Rohin Shah comments on Clarifying Power-Seeking and Instrumental Convergence

Rohin Shah 25 Dec 2019 6:13 UTC
LW: 7 AF: 4
AF
Here’s my explanation of what’s going on with that last theorem:
Consider some state s in a deterministic finite MDP with a perfectly optimal agent, where the rewards for each state are sampled uniformly and iid from the interval [0, 1]. We can “divide up” POWER(s) into contributions from all of the possibilities that are optimal for at least one reward, with the contributions weighted by the optimality measure for each possibility. (This is why POWER contribution depends on the optimality measure.) The paper proves that if one set of paths contributes 2K times as much power as another set, the first set must be at least K times more likely.
I was initially confused why this notion of power doesn’t directly correspond to instrumental convergence, but instead only puts a bound on instrumental convergence.
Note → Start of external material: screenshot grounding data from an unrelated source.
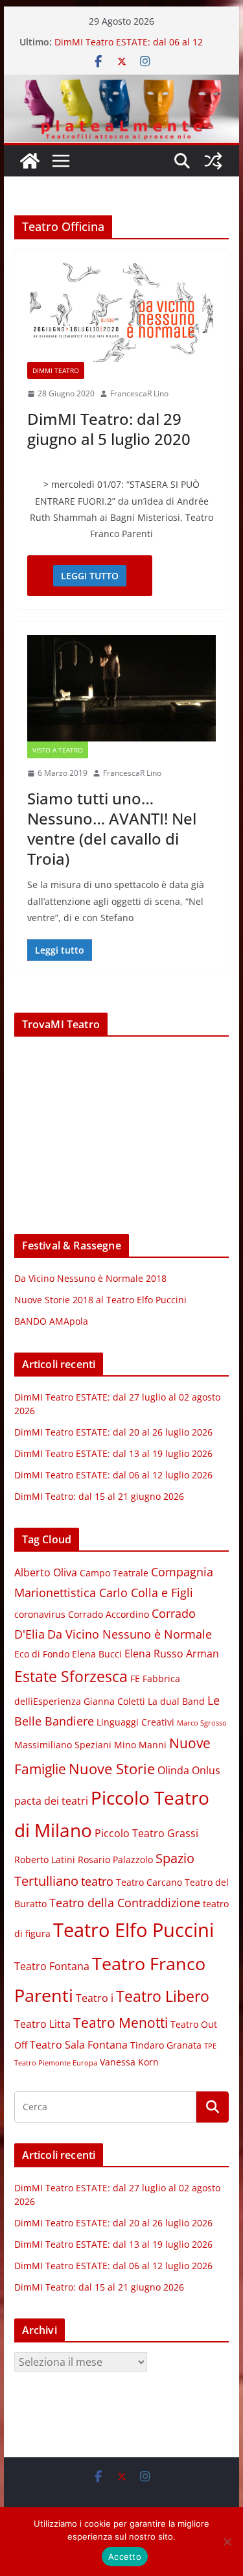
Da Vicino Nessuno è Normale (129, 1634)
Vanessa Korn (129, 2062)
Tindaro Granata (166, 2045)
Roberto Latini (44, 1860)
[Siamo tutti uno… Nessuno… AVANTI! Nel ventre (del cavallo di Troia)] (121, 688)
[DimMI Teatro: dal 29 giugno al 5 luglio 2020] (121, 312)
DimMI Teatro (55, 370)
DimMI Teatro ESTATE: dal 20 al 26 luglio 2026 (113, 1432)
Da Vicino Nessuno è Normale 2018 (90, 1278)
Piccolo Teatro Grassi (146, 1833)
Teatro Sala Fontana (79, 2045)
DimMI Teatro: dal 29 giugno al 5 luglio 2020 (109, 429)
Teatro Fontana (51, 1966)
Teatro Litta (42, 2024)
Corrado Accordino (108, 1614)
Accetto (124, 2556)
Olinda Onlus (188, 1770)
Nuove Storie (112, 1768)
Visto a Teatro (57, 749)
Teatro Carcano (149, 1882)
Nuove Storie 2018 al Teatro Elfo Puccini (100, 1300)
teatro (97, 1881)
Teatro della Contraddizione (124, 1902)
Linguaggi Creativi (135, 1722)
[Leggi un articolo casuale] (213, 160)
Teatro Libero (162, 1996)
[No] (226, 2541)
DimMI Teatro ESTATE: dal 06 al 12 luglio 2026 (113, 1475)
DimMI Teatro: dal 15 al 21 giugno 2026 (99, 1496)
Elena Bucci (97, 1654)
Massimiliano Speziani (62, 1745)
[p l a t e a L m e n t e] (122, 84)
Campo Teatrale (114, 1573)
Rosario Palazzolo (115, 1860)
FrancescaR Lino (139, 393)
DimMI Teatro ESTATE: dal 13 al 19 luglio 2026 (113, 1453)
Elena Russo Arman (171, 1653)
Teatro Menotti (120, 2023)
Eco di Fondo (41, 1654)
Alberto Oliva (45, 1572)
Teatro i (94, 1998)
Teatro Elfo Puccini (133, 1930)
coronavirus (39, 1614)
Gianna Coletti (114, 1701)
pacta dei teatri (51, 1801)
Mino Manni (140, 1745)
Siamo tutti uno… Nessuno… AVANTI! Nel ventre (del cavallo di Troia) (111, 829)
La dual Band (176, 1701)
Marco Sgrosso (202, 1722)
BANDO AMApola (51, 1321)
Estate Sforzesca (71, 1676)
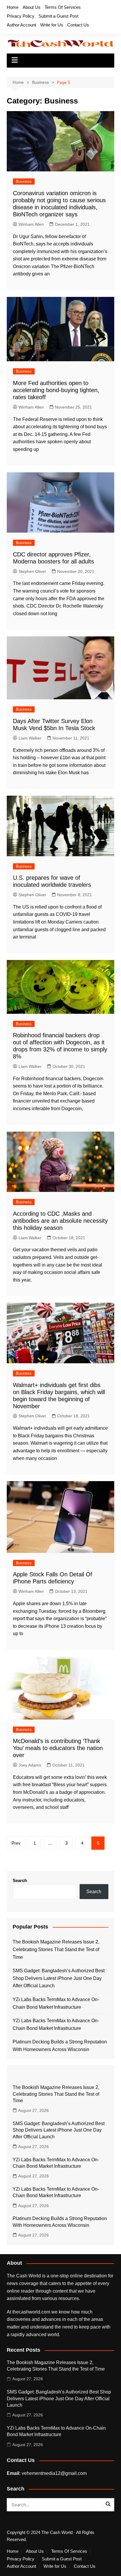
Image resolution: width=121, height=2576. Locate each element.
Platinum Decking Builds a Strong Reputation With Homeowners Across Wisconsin (60, 2045)
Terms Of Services (63, 7)
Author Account (21, 24)
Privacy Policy (20, 16)
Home (13, 7)
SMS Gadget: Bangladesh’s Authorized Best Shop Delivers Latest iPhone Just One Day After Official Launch (59, 1978)
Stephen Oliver (32, 571)
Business (24, 181)
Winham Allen (31, 224)
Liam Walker (30, 738)
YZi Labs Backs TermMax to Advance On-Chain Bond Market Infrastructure (56, 2003)
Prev (16, 1843)
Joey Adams (30, 1765)
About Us (32, 7)
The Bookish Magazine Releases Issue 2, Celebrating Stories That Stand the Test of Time (56, 1949)
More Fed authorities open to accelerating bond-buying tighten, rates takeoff (56, 390)
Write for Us (51, 24)
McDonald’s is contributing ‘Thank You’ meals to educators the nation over (58, 1748)
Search (20, 1880)
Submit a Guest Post (58, 16)
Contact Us (78, 24)
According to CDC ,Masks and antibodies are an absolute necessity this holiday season (60, 1220)
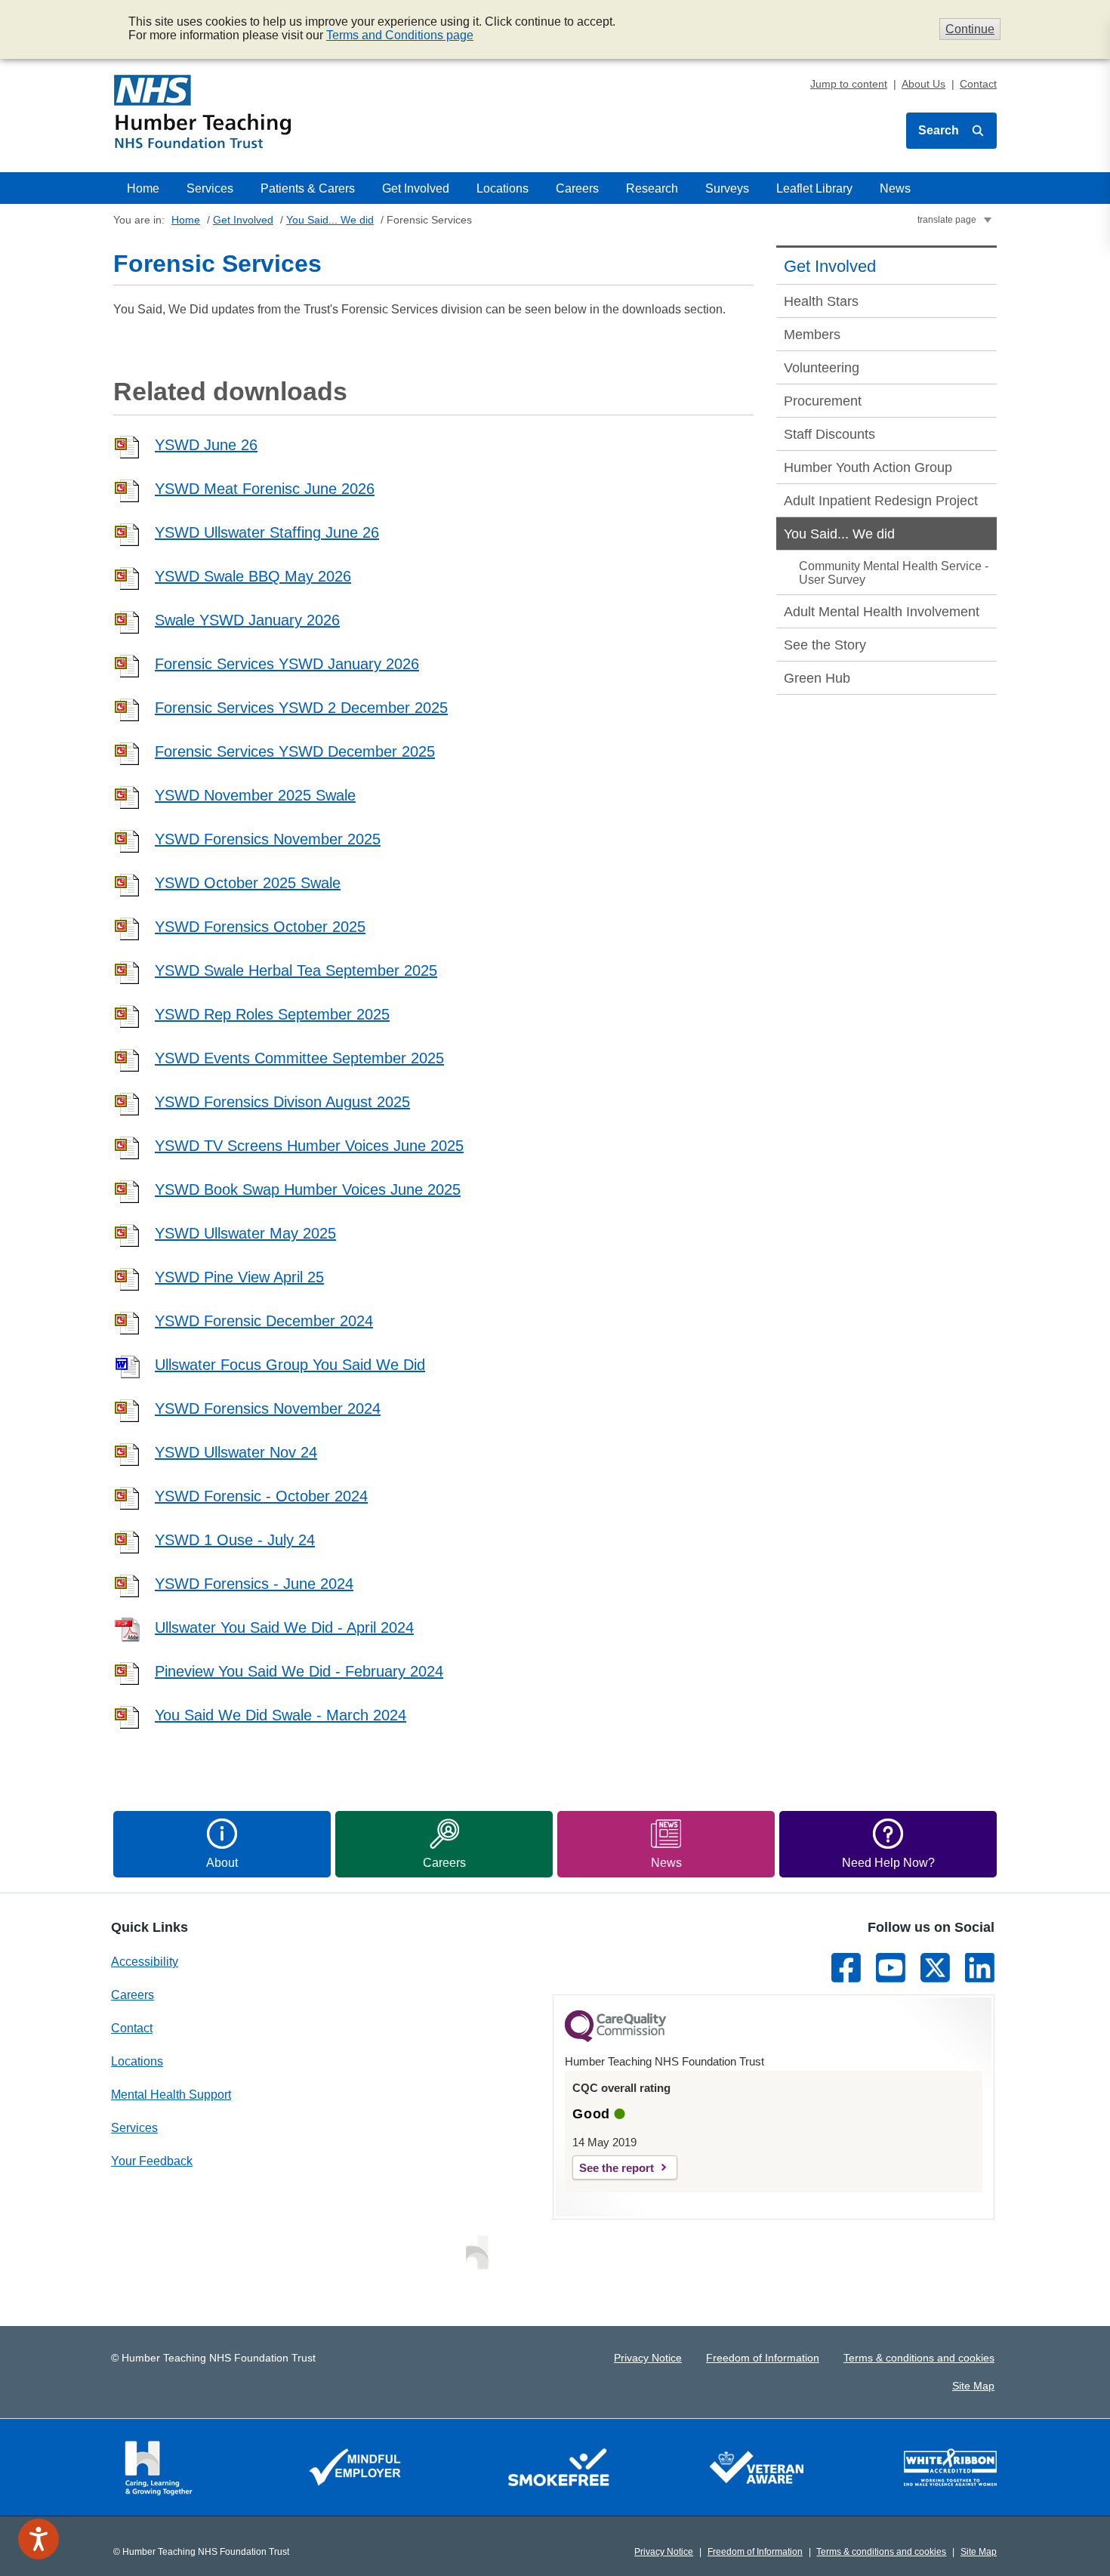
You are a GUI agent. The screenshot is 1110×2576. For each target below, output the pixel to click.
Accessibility (144, 1961)
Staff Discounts (829, 434)
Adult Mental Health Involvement (881, 611)
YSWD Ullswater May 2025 (245, 1233)
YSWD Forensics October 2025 (260, 926)
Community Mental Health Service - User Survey (893, 573)
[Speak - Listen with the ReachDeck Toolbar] (38, 2539)
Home (143, 188)
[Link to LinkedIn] (979, 1967)
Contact (978, 84)
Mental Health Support (171, 2094)
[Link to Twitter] (935, 1967)
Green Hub (817, 678)
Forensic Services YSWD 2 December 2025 (301, 707)
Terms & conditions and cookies (918, 2358)
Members (812, 334)
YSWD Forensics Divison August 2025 (282, 1102)
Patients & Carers (308, 188)
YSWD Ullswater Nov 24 (236, 1452)
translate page (946, 219)
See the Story (825, 644)
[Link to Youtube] (890, 1967)
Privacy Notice (648, 2358)
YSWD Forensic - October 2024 (261, 1496)
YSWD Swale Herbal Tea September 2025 (296, 970)
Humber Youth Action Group (868, 467)
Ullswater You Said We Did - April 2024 (284, 1627)
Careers (577, 188)
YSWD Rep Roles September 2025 (272, 1014)
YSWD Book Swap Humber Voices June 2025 (308, 1189)
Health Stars (821, 301)
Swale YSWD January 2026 (247, 620)
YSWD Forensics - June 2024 (254, 1583)
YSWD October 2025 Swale (248, 883)
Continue (969, 29)
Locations (502, 188)
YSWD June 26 (206, 445)
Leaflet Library (814, 188)
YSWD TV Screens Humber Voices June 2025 (309, 1145)
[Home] (202, 112)
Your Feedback (152, 2161)
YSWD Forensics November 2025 (268, 839)
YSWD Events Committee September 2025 (299, 1058)
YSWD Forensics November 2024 (268, 1408)
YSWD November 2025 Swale (255, 795)
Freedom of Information (762, 2358)
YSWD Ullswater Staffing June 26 (267, 532)
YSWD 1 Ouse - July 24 (235, 1540)
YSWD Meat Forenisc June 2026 (265, 488)
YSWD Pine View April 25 (239, 1277)
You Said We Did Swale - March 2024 (280, 1715)
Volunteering (821, 367)
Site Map (973, 2386)
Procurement (823, 401)
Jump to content (848, 84)
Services (210, 188)
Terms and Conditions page (399, 35)
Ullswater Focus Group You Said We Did (290, 1364)
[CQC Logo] (615, 2038)
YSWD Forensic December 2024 (264, 1321)
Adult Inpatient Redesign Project (881, 500)
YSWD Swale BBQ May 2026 (253, 576)
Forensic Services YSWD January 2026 (287, 664)
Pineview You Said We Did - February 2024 (299, 1671)
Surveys (727, 188)
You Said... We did (330, 220)
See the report (616, 2167)
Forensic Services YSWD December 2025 (295, 751)
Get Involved (415, 188)
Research (652, 188)
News (895, 188)
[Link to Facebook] (846, 1967)
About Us (923, 84)
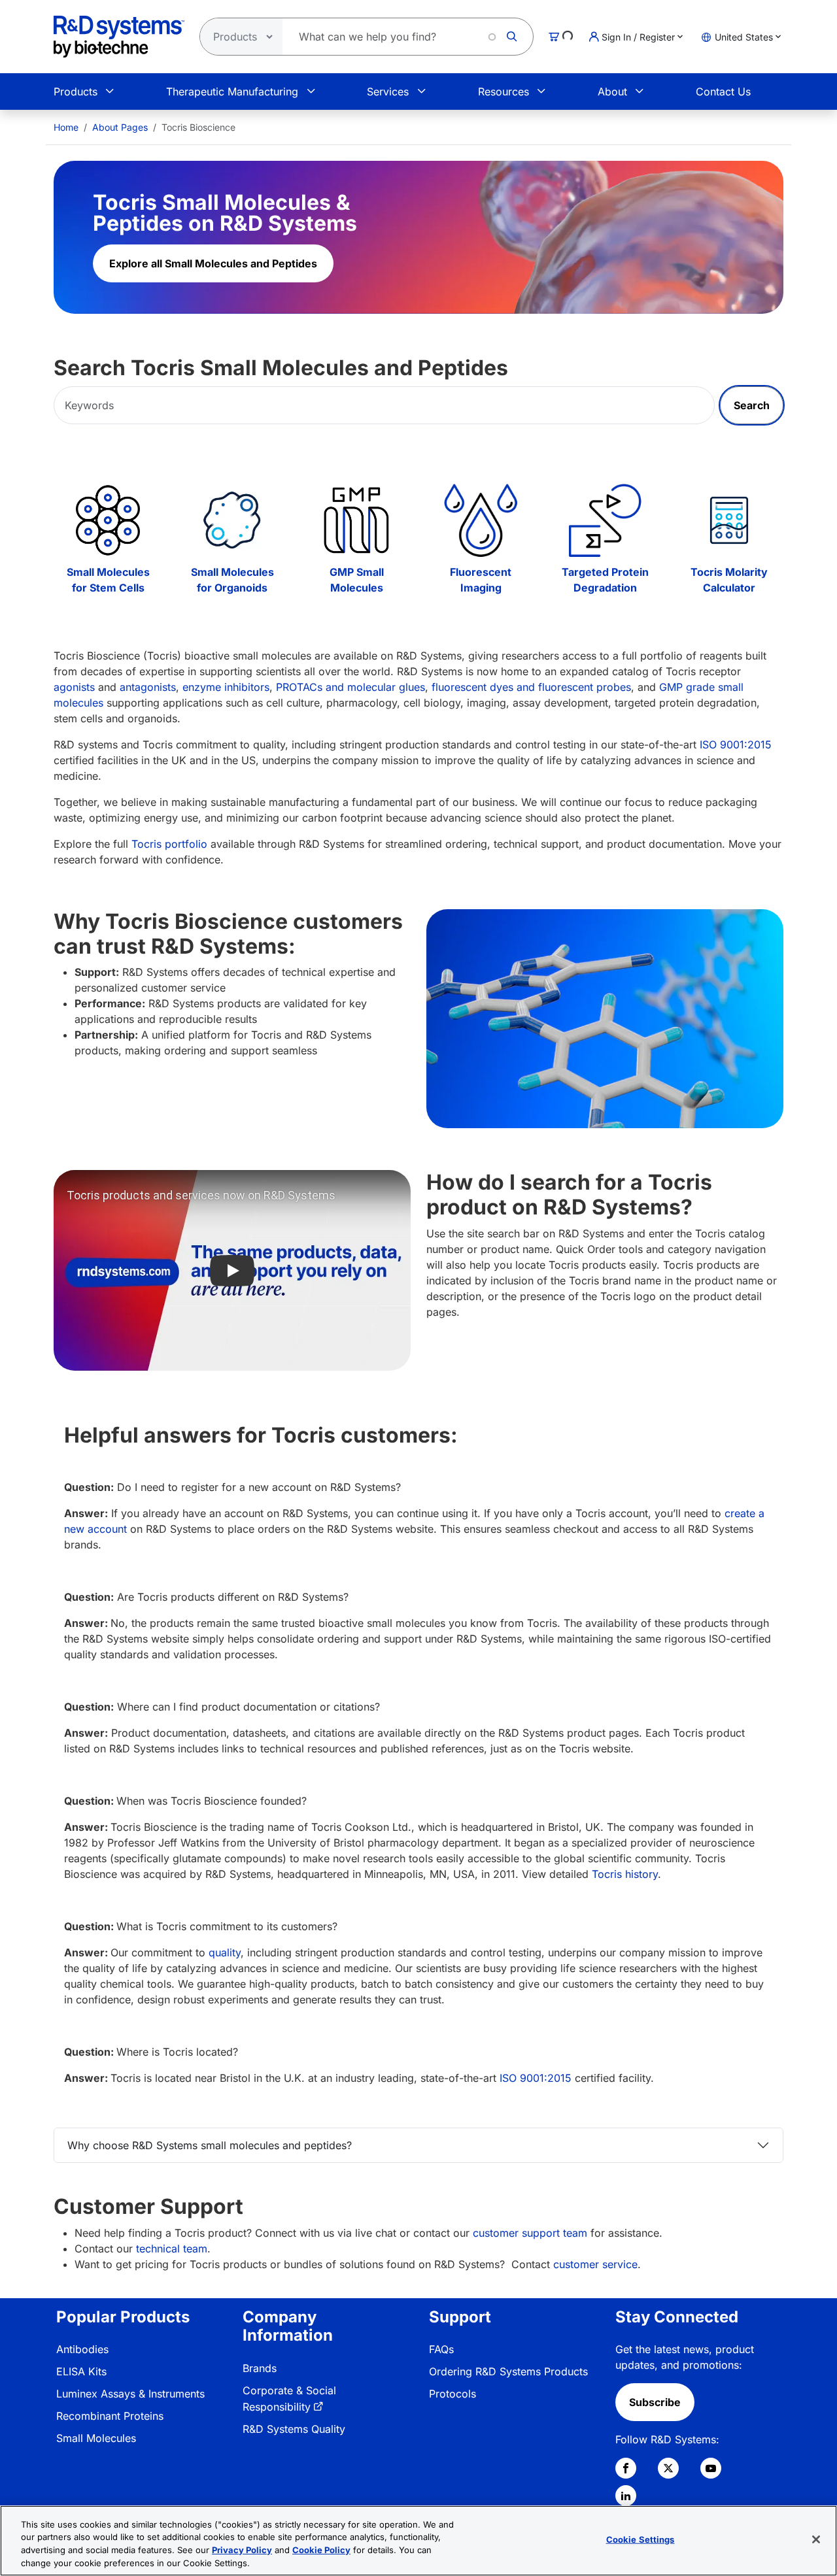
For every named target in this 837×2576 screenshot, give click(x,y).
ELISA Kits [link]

This is because expected reward can vary across possibilities. In particular, if you have two non-dominated possibilities f1 and f2, and you choose a random reward r1 (respectively, r2) that f1 (respectively, f2) is optimal for, then expected reward of f1 under r1 can be different from expected reward of f2 under r2. This changes the relative balance of power between them but doesn’t change the relative balance of the probability of each possibility.